Men flock to counseling website for overseas workers

Philippines

QUEZON CITY, 12 November 2009 (UCAN<)—A Jesuit university center's free online counseling service for overseas Filipino workers is attracting an overwhelming majority of males seeking help, an "unheard of" phenomenon, says the founder.

Regina Hechanova of Ateneo de Manila University's Center for Organization Research and Development (CORD) told UCA News that 75 percent of the website visitors are men.

"Typically the profile for counselees is predominantly female," Hechanova pointed out. She added that it is unclear whether the discrepancy reflects a situation in which male overseas workers have greater access to the Internet than women counterparts.

She suspects, however, that the anonymity of the service attracts men who would otherwise feel "threatened" or "ashamed" to seek counseling.

Hechanova, a psychologist, designed the OFWOnline website, which was developed by Ateneo's Department of Information Systems and Computer Science.

The site, mainly in Tagalog, the northern dialect and basis for the Philippines' national language, allows a registered visitor to chat for up to an hour with a counselor of his or her choice. The counselors are all trained at Ateneo.

The professional profile of those seeking help has been another surprise.

"We are not getting many domestic workers ... but mostly professionals -- architects, nurses, programmers -- with a few blue collar workers," Hechanova said. "This makes sense since professionals have the access to computers."

An estimated 8 million of the Philippines' 91 million people work abroad, or about 20 percent of the workforce.

Since the online counseling service began in July, it has had a steady flow of visitors, 60 percent coming from the Middle East. The others are based in Asia, Africa, Australia or North America, aside from a few who have returned home.

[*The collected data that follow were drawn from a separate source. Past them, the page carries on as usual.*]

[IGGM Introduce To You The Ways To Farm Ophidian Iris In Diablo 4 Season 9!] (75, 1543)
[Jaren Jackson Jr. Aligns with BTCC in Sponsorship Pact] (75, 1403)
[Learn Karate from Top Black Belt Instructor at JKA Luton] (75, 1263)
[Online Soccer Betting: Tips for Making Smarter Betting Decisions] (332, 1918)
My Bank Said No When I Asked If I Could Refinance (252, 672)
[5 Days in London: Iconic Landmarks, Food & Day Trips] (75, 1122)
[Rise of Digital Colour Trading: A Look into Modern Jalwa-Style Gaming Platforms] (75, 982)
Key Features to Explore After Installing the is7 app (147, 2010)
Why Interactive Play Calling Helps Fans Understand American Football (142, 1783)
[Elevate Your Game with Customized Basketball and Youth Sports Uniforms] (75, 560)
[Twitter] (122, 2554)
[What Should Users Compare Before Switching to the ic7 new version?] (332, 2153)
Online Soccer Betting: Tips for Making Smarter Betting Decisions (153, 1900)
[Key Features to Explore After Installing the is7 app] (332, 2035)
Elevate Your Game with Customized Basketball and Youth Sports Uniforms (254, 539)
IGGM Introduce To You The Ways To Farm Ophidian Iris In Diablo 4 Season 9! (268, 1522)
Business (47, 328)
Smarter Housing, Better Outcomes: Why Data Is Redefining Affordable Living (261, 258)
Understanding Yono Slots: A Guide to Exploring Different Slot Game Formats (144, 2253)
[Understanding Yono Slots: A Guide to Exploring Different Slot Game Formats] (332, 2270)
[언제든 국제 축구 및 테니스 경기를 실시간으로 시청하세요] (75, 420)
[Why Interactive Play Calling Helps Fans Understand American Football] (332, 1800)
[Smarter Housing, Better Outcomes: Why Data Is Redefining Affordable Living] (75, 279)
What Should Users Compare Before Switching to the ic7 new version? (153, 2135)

Loneliness is the most common issue followed by marital infidelity, homosexuality, financial concerns and sexual harassment from bosses, according to Hechanova.

"There are many relational problems," she noted, with men often complaining that they are growing apart from their wives and worry about infidelity.

"They complain they are under pressure from home and they don't know what is expected of them," she added.

Scalabrini Father Edwin Corros, executive secretary of the Philippine Catholic bishops' Episcopal Commission for Pastoral Care for Migrants and Itinerant People, is pleased by the success of the service but says it has limitations.

Those "who may need the service most, like domestic workers, vulnerable or isolated workers," may not have Internet access, he told UCA News.

Hechanova hopes to solve this through a publicity initiative aimed at domestic and other workers. CORD has signed an agreement with the Philippine Association of Service Exporters to involve the Ateneo group in the association's pre-departure seminars for OFW.